RECORDS TO PROCESS ->
# # # #

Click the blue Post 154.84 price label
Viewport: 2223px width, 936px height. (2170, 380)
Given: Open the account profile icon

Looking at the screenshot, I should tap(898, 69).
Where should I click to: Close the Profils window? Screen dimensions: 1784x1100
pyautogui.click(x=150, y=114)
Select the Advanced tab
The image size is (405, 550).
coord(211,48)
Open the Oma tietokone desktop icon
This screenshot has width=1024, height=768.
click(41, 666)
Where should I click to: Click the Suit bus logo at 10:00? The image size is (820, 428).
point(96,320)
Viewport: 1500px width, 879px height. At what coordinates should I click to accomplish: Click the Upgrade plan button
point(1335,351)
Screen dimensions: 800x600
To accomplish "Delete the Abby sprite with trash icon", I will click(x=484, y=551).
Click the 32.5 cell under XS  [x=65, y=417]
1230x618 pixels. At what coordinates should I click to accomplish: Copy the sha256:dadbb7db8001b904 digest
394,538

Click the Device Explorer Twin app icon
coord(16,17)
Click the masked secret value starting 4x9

# # # #

ABOUT THIS TASK -> Include the first line, the line containing "Open the Oma tietokone desktop icon", and every line between them, copied exactly from the material above; output no other line.

ANSWER TO THIS EXERCISE ->
Click the blue Post 154.84 price label
Viewport: 2223px width, 936px height. (2170, 380)
Given: Open the account profile icon

Looking at the screenshot, I should tap(898, 69).
Where should I click to: Close the Profils window? Screen dimensions: 1784x1100
pyautogui.click(x=150, y=114)
Select the Advanced tab
The image size is (405, 550).
coord(211,48)
Open the Oma tietokone desktop icon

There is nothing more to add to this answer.